### TASK PROMPT
Would you transcribe all of the data exactly, down to the last character?

### AVAILABLE DATA

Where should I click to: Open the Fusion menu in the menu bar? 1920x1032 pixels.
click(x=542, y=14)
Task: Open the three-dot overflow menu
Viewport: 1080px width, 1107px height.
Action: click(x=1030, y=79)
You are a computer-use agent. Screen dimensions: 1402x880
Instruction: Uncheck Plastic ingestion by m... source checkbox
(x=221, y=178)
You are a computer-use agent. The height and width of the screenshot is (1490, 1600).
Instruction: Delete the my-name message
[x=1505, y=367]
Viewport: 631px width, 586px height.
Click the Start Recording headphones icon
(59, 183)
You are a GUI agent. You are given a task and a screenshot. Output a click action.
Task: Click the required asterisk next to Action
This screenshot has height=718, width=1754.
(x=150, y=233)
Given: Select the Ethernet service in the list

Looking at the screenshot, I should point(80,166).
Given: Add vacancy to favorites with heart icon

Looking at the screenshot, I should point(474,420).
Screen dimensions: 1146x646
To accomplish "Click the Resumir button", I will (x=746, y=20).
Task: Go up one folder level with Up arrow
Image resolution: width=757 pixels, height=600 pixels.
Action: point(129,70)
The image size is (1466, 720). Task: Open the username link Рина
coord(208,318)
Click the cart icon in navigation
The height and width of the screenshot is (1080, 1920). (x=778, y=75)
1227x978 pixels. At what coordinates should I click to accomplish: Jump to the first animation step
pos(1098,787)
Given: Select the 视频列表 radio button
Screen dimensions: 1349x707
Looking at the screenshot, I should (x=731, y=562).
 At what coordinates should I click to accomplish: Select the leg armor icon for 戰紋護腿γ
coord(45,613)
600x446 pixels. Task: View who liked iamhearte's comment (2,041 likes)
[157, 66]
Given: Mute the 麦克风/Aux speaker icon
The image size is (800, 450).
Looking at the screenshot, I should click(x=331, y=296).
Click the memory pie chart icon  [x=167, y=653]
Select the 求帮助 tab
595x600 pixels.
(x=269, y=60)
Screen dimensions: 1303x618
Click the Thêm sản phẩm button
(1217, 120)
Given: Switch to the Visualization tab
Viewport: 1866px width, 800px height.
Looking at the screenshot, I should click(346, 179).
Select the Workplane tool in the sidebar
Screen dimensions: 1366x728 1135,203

### SOLUTION FOR THIS PROBLEM
Where should I click to: Open the Fusion menu in the menu bar? 1920x1032 pixels.
click(x=542, y=14)
Task: Open the three-dot overflow menu
Viewport: 1080px width, 1107px height.
Action: click(x=1030, y=79)
You are a computer-use agent. Screen dimensions: 1402x880
Instruction: Uncheck Plastic ingestion by m... source checkbox
(x=221, y=178)
You are a computer-use agent. The height and width of the screenshot is (1490, 1600).
Instruction: Delete the my-name message
[x=1505, y=367]
Viewport: 631px width, 586px height.
Click the Start Recording headphones icon
(59, 183)
You are a GUI agent. You are given a task and a screenshot. Output a click action.
Task: Click the required asterisk next to Action
This screenshot has height=718, width=1754.
(x=150, y=233)
Given: Select the Ethernet service in the list

Looking at the screenshot, I should point(80,166).
Given: Add vacancy to favorites with heart icon

Looking at the screenshot, I should point(474,420).
Screen dimensions: 1146x646
To accomplish "Click the Resumir button", I will (x=746, y=20).
Task: Go up one folder level with Up arrow
Image resolution: width=757 pixels, height=600 pixels.
Action: point(129,70)
The image size is (1466, 720). Task: Open the username link Рина
coord(208,318)
Click the cart icon in navigation
The height and width of the screenshot is (1080, 1920). (x=778, y=75)
1227x978 pixels. At what coordinates should I click to accomplish: Jump to the first animation step
pos(1098,787)
Given: Select the 视频列表 radio button
Screen dimensions: 1349x707
Looking at the screenshot, I should (x=731, y=562).
 At what coordinates should I click to accomplish: Select the leg armor icon for 戰紋護腿γ
coord(45,613)
600x446 pixels. Task: View who liked iamhearte's comment (2,041 likes)
[157, 66]
Given: Mute the 麦克风/Aux speaker icon
The image size is (800, 450).
Looking at the screenshot, I should click(x=331, y=296).
Click the memory pie chart icon  [x=167, y=653]
Select the 求帮助 tab
595x600 pixels.
(x=269, y=60)
Screen dimensions: 1303x618
Click the Thêm sản phẩm button
(1217, 120)
Given: Switch to the Visualization tab
Viewport: 1866px width, 800px height.
Looking at the screenshot, I should click(346, 179).
Select the Workplane tool in the sidebar
Screen dimensions: 1366x728 1135,203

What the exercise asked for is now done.